Hey, if this is the kind of entertainment you enjoy absorbing in your spare time, then knock yourself out. I’ve never been exactly prudish about on-screen violence -- either in movies or TV shows. But it’s also true that the extremes TV producers go to these days to depict ritualistic murders as realistically as possible has given me fodder for countless TV columns and blog posts over the years, so maybe I should be grateful to them.

Still, the attraction of horror stories is a mystery to me. Perhaps there’s an aspect of thrill-seeking in the enjoyment of filmed entertainment centered on prodigious bloodsucking and the spectacle of fair-haired undead children standing mysteriously still at the ends of long hotel corridors (something we’ve seen before, by the way, most notably in “The Shining”).

If there’s a storyline in “AHS: Hotel,” it seems to be this: The residents of the hotel are poised to have their freedom to take drugs, have sex and commit murder curtailed or taken away because their building appears to have been purchased by a real estate investor from New York.

Under the circumstances, it is difficult to side with the hotel people, since they’re a group of hateful sadists. In fact, despite all of its high style -- scenes filmed through fish-eye lenses and the like -- “American Horror Story” often comes across as a garden variety example of a horror movie.

Wednesday night’s season premiere, for example, starts with the two comely Swedes coming to the hotel after discovering its bargain rates online. Moments after they enter this woebegone hostelry, your mind begins to scream at them to leave and go elsewhere. But they remain true to all such scenarios seen in horror movies and TV shows since the beginning of time: They stay and live to regret it -- right up until the moment Lady Gaga slashes one of their throats with a fingernail.

“AHS: Hotel” boasts a notable cast. In addition to Bomer, Lady Gaga and Kathy Bates, there’s Wes Bentley as a troubled cop, Chloe Sevigny as his wife and Cheyenne Jackson as the investor from New York. Jessica Lange, seen in previous “AHS” seasons, apparently sat this one out.

**MATERIAL SHOWN**
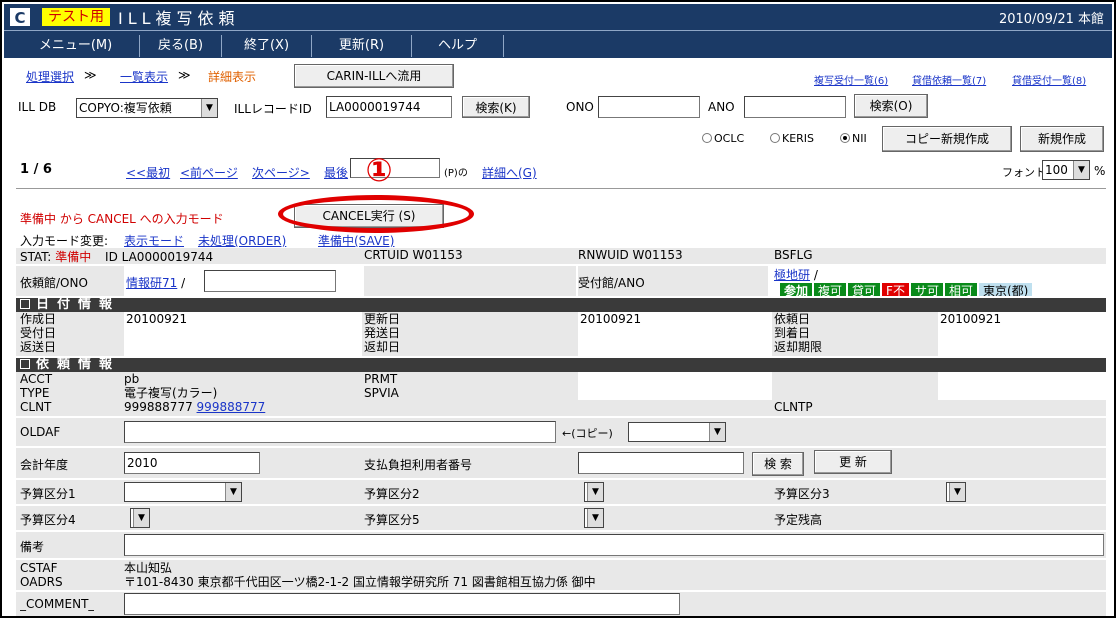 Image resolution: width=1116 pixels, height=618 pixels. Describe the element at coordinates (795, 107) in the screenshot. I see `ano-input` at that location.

* * *

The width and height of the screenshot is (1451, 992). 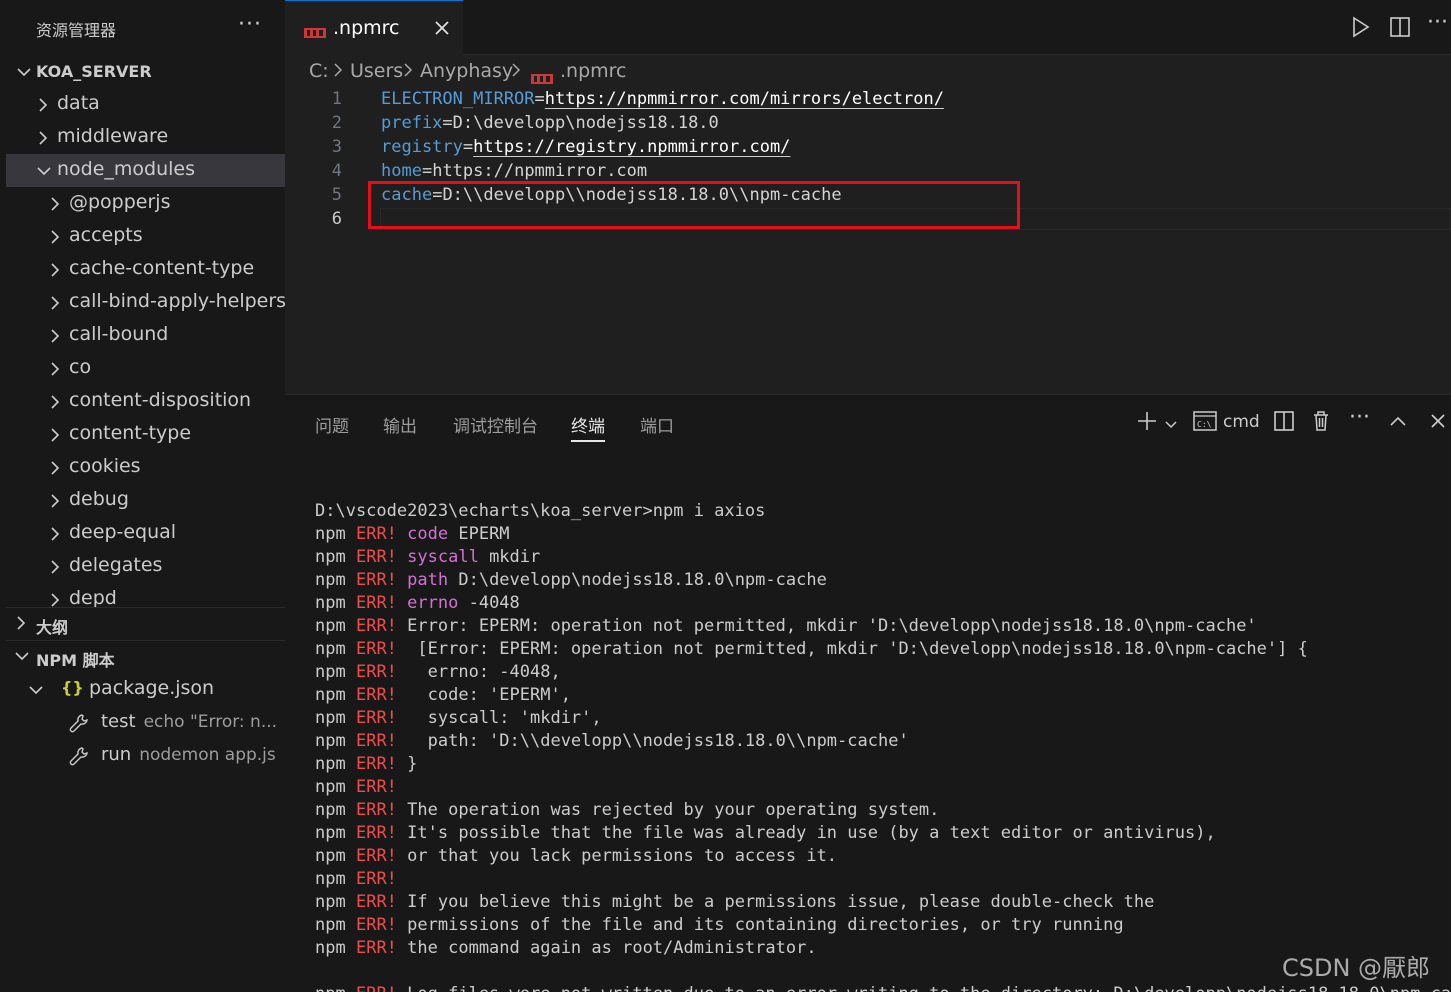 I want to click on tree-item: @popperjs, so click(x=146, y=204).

--

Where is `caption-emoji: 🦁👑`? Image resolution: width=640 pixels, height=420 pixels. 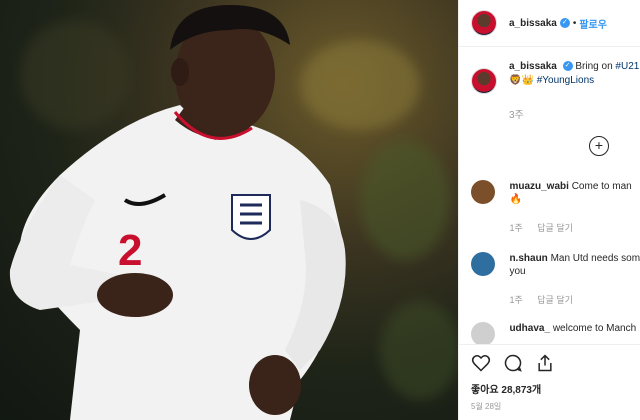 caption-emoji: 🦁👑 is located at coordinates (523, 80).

**SET OF TASKS**
**a.** Reproduce the passage of the review starting at "If there’s a" and ending at "estate investor from New York.".
**b.** List every performer the review names as being in the cast of "AHS: Hotel."

**ANSWER LIST**
**a.**
If there’s a storyline in “AHS: Hotel,” it seems to be this: The residents of the hotel are poised to have their freedom to take drugs, have sex and commit murder curtailed or taken away because their building appears to have been purchased by a real estate investor from New York.

**b.**
- Bomer
- Lady Gaga
- Kathy Bates
- Wes Bentley
- Chloe Sevigny
- Cheyenne Jackson